Polystyrene nanoparticle trafficking across MDCK-II

Abstract

Polystyrene nanoparticles (PNP) cross rat alveolar epithelial cell monolayers via non-endocytic transcellular pathways. To evaluate epithelial cell type-specificity of PNP trafficking, we studied PNP flux across Madin Darby canine kidney cell II monolayers (MDCK-II). The effects of calcium chelation (EGTA), energy depletion (sodium azide (NaN 3) or decreased temperature), and endocytosis inhibitors methyl-β-cyclodextrin (MBC), monodansylcadaverine and dynasore were determined.
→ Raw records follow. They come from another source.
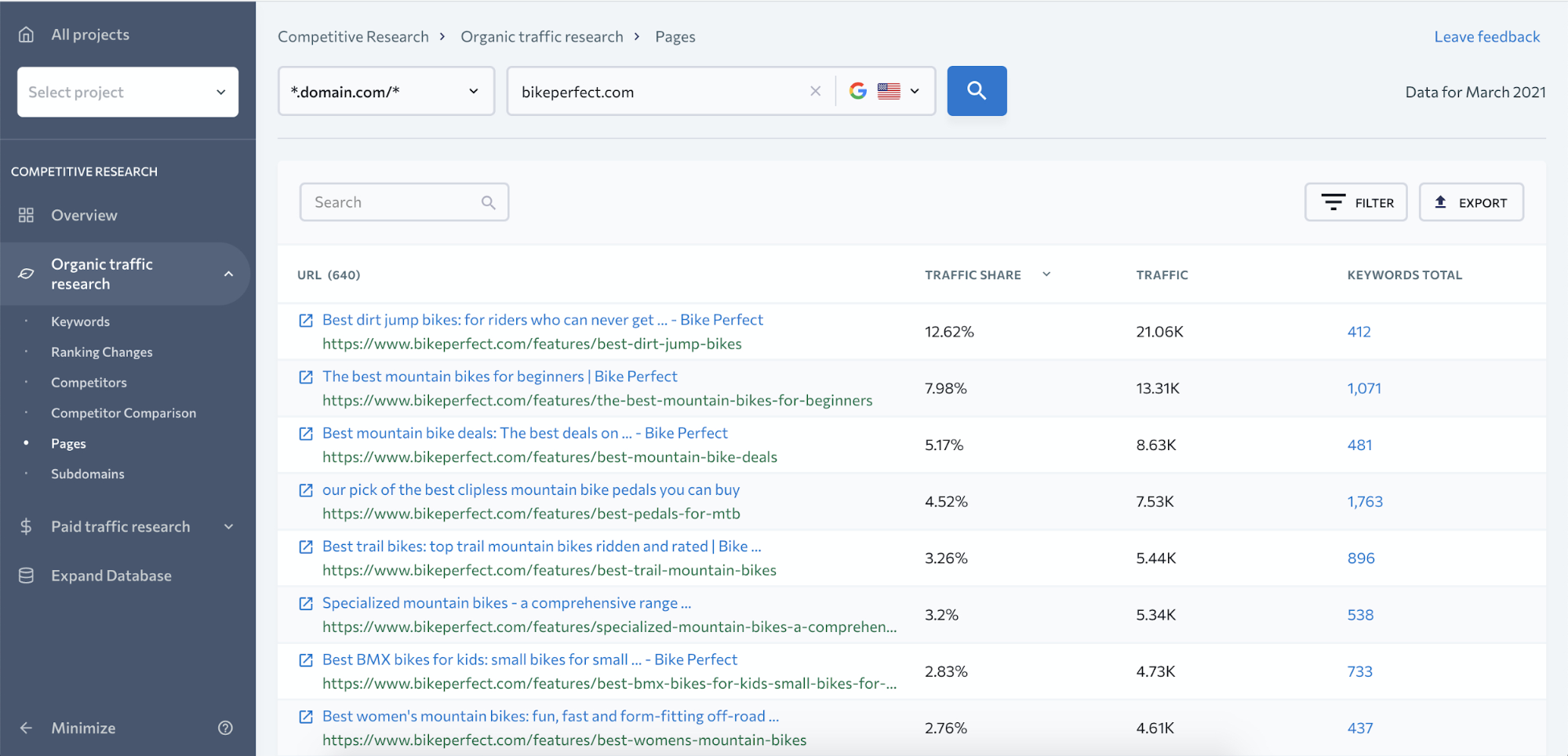Image resolution: width=1568 pixels, height=756 pixels.
Task: Click the table Search input field
Action: [392, 202]
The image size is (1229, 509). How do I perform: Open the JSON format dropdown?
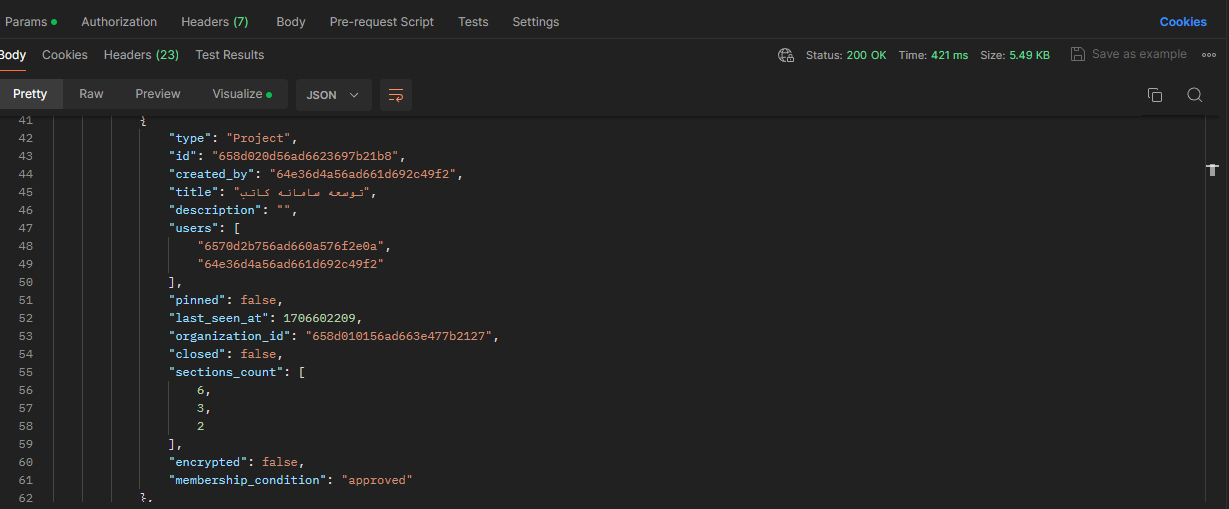point(333,95)
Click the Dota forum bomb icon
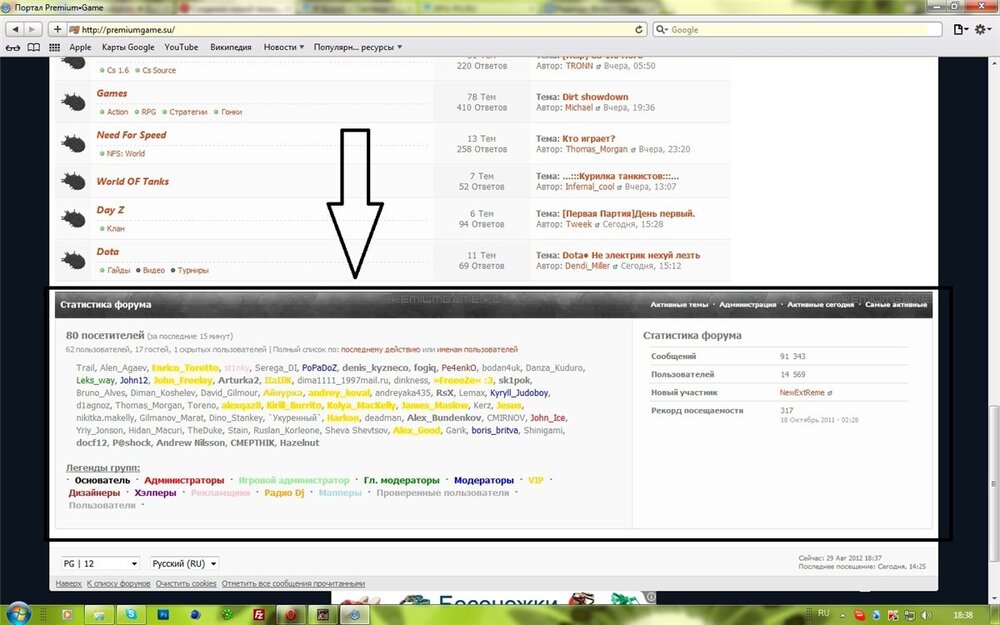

Amidine-modified PNP cross MDCK-II 500 times faster than carboxylate-modified PNP. PNP flux did not increase in the presence of EGTA. PNP flux at 4°C and after treatment with NaN 3 decreased 75% and 80%, respectively. MBC exposure did not decrease PNP flux, whereas dansylcadaverine- or dynasore-treated MDCK-II exhibited ∼80% decreases in PNP flux. Confocal laser scanning microscopy revealed intracellular colocalization of PNP with clathrin heavy chain. These data indicate that PNP translocation across MDCK-II (1) occurs via clathrin-mediated endocytosis and (2) is dependent on PNP physicochemical properties. We conclude that uptake/trafficking of nanoparticles (NPs) into/across epithelia depends both on properties of the NPs and on the specific epithelial cell type. From the Clinical Editor This basic science study investigates the membrane translocation of polystyrene nanoparticles (PNP) via an epithelial cell monolayer utilizing canine kidney cells. The authors conclude that translocation occurs via clathrin-mediated endocytosis and is dependent on the physicochemical properties of the particular PNP.